Work task: The copy should hold exactly the lines below from the one that contains "採用申込 (523, 732)" through the one that contains "Care Instructions All Products (141, 1866)" and nothing else, so no pictures.

☆ ☆ ☆ ☆ ☆ ☆ ☆

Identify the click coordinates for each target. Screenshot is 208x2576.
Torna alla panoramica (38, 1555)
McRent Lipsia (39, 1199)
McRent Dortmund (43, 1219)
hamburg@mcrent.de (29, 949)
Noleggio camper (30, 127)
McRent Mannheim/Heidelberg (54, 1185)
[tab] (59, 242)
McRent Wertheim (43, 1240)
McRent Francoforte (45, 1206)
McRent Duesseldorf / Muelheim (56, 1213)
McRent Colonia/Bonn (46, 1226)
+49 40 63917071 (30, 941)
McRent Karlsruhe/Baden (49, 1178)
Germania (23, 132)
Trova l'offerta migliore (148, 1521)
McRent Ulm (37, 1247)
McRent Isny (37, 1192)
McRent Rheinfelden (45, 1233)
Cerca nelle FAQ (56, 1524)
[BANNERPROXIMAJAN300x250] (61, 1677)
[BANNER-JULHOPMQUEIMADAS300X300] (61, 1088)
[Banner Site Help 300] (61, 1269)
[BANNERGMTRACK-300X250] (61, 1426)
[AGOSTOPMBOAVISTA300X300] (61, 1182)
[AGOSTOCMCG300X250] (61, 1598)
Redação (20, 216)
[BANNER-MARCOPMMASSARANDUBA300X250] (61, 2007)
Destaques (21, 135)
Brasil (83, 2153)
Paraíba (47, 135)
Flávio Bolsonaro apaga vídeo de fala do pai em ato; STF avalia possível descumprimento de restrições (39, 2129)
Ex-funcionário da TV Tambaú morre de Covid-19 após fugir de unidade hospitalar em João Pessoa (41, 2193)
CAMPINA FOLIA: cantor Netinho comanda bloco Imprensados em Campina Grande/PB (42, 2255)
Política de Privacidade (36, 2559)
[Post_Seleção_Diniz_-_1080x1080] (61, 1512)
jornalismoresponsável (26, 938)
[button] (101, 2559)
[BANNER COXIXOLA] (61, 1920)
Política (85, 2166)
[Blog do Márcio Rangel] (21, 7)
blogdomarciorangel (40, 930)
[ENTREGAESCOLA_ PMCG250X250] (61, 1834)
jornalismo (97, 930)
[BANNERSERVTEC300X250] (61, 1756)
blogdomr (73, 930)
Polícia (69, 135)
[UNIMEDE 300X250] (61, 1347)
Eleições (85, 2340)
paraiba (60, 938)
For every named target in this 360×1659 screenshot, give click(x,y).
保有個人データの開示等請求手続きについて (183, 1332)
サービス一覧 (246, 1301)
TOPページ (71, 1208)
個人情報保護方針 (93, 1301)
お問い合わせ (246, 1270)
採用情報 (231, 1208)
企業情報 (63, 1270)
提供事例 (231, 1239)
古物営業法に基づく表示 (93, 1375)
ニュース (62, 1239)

☆ ☆ ☆ ☆ ☆ ☆ ☆

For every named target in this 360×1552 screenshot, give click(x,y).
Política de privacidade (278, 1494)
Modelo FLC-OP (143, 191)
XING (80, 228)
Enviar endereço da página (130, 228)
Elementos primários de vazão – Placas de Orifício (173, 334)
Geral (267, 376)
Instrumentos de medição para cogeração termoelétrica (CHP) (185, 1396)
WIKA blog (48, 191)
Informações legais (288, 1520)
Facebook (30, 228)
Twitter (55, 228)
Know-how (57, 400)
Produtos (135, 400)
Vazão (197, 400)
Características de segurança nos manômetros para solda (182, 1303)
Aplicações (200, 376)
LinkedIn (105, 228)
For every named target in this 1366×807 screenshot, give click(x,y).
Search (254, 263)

☆ ☆ ☆ ☆ ☆ ☆ ☆

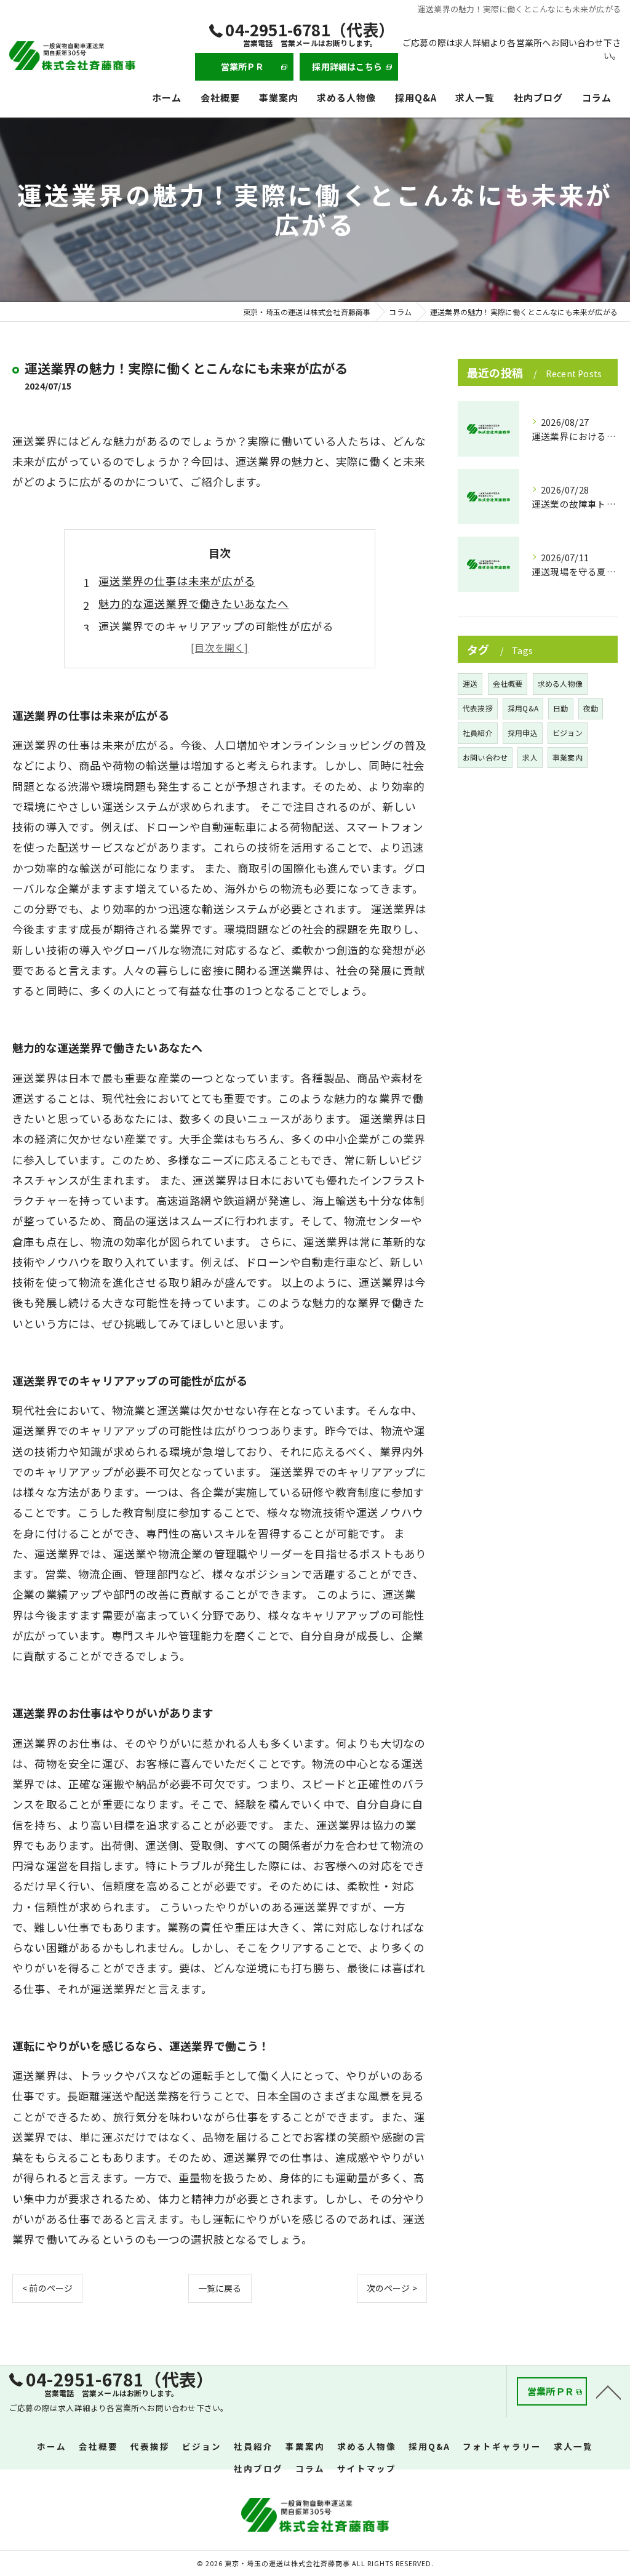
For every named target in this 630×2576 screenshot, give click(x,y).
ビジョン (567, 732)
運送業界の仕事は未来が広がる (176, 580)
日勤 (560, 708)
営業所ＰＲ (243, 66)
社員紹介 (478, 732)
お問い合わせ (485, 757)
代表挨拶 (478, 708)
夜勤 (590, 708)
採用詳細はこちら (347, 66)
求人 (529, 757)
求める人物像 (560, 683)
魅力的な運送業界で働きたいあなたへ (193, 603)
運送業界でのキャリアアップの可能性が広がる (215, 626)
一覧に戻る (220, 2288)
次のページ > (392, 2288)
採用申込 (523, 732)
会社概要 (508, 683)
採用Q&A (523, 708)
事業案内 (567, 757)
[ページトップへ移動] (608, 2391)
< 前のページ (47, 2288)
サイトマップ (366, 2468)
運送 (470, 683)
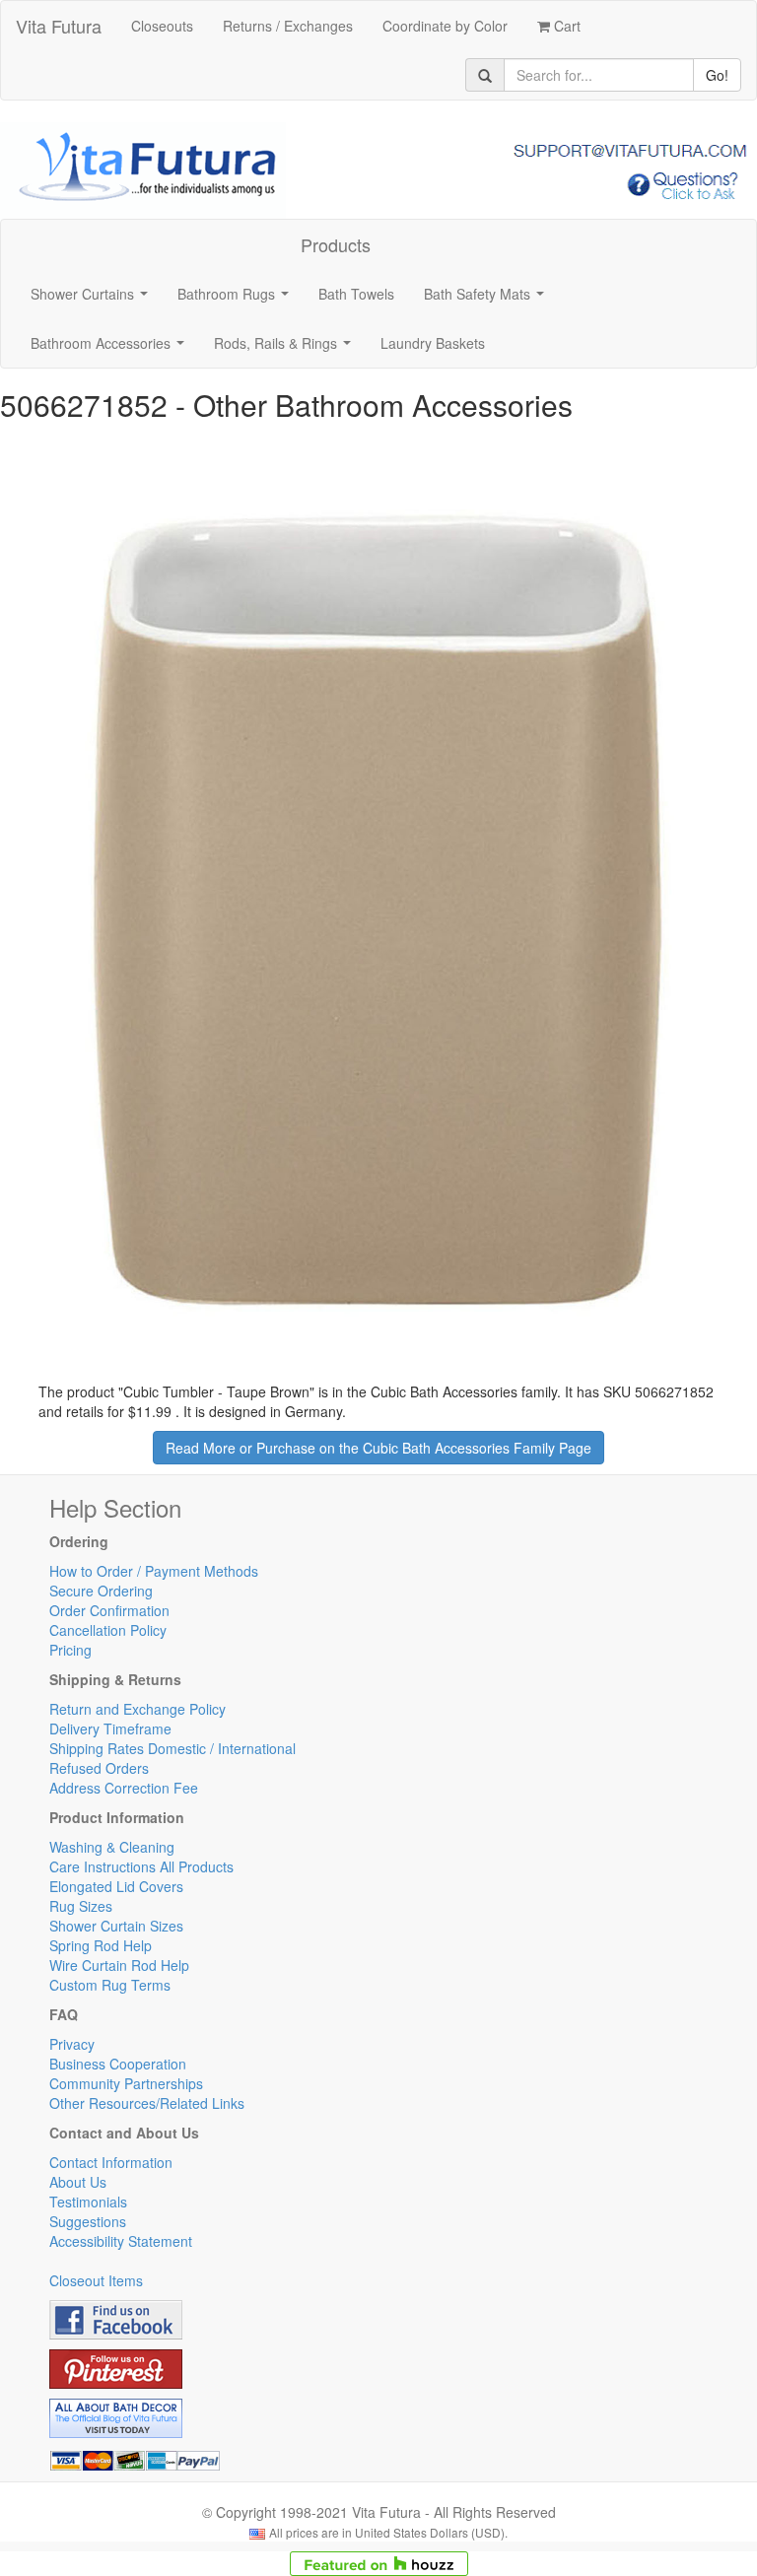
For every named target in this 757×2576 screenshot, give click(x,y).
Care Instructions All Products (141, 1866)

☆ ☆ ☆ ☆ ☆ ☆ ☆

Answer below:
採用申込 (523, 732)
会社概要 (508, 683)
採用Q&A (523, 708)
事業案内 (567, 757)
[ページトップへ移動] (608, 2391)
< 前のページ (47, 2288)
サイトマップ (366, 2468)
運送 (470, 683)
For every named target in this 757×2576 screenshot, give click(x,y).
Care Instructions All Products (141, 1866)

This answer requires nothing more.